## QUOTED TEXT
Interactive Oral History Interviewing

By Eva M. McMahan; Kim Lacy Rogers | Go to book overview

1
History and the Languages of History
in the Oral History Interview: Who
Answers Whose Questions and Why?*

Ronald J. Grele
Columbia University

Questions of memory, consciousness, and meaning in the oral history interview, of necessity, focus on two interrelated methodological issues: the role of the historian/interviewer in the creation of the document he or she is then called upon to interpret, and the creation of that document within a particular historical and social space and within a particular historical tradition ( Friedlander, 1975; Frisch, 1979; Grele, 1985; Passerini, 1980, 1987; Portelli, 1981; Schrager, 1983). Most analysis of this type has highlighted the potential of the oral history process to change our conceptions of the traditional task of the historian, but, for the most part, we have been silent about the ways in which our own disciplinary discourse, its assumptions, and its context, influences that process. Our concern may be, as we tell ourselves, to map that area described by Harris ( 1985) "where memory, myth, ideology, language and historical cognition interact in a dialectical transformation of the word into a historical artifact" (pp. 6-7), but we have not been particularly concerned about how our own professional discourse may set the template for that map.

## GOAL A
In the records, begin at the line that has "Click the DMI/IGB" and stop at the end of the records. Reproduce those lines with "Where should I click to" replaced by "Where do I click to", leaving everything else unchanged.

Word and element location data:
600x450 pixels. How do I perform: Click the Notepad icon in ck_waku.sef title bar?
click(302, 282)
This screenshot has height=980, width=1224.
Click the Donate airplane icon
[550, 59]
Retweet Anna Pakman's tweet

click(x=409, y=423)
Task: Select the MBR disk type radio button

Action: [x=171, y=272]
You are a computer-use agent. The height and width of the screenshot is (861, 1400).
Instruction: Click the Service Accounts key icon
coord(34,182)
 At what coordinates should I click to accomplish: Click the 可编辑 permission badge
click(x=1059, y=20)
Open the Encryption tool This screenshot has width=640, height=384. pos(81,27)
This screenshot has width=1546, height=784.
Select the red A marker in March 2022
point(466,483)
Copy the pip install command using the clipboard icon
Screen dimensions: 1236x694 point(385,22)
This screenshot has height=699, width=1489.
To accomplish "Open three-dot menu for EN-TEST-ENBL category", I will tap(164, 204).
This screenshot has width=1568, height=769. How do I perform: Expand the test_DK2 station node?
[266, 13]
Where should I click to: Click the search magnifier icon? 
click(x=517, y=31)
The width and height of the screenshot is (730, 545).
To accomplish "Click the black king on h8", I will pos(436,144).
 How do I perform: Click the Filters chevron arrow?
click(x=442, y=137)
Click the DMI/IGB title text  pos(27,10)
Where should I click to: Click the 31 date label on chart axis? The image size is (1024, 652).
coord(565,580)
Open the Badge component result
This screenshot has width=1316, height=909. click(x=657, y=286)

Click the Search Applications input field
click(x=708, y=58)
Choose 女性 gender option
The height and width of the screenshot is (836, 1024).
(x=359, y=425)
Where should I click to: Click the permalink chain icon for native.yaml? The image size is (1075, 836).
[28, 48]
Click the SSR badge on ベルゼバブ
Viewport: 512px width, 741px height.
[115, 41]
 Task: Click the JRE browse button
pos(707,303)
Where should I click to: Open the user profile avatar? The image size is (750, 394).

## GOAL B
Decide whether each statement agrees with the oral history text, answering yes or no and quoting the deciding words: (i) The chapter lists Columbia University as the affiliation of Ronald J. Grele. (ii) The text says historians have paid close attention to how their own professional discourse may set the template for the map. (iii) The book is credited to Eva M. McMahan and Kim Lacy Rogers.

## COMPLETE RESPONSE A
Click the DMI/IGB title text  pos(27,10)
Where do I click to: Click the 31 date label on chart axis? The image size is (1024, 652).
coord(565,580)
Open the Badge component result
This screenshot has width=1316, height=909. click(x=657, y=286)

Click the Search Applications input field
click(x=708, y=58)
Choose 女性 gender option
The height and width of the screenshot is (836, 1024).
(x=359, y=425)
Where do I click to: Click the permalink chain icon for native.yaml? The image size is (1075, 836).
[28, 48]
Click the SSR badge on ベルゼバブ
Viewport: 512px width, 741px height.
[115, 41]
 Task: Click the JRE browse button
pos(707,303)
Where do I click to: Open the user profile avatar? The image size is (750, 394).

## COMPLETE RESPONSE B
(i) Yes: "Ronald J. Grele
Columbia University"
(ii) No: "we have not been particularly concerned about how our own professional discourse may set the template for that map"
(iii) Yes: "By Eva M. McMahan; Kim Lacy Rogers"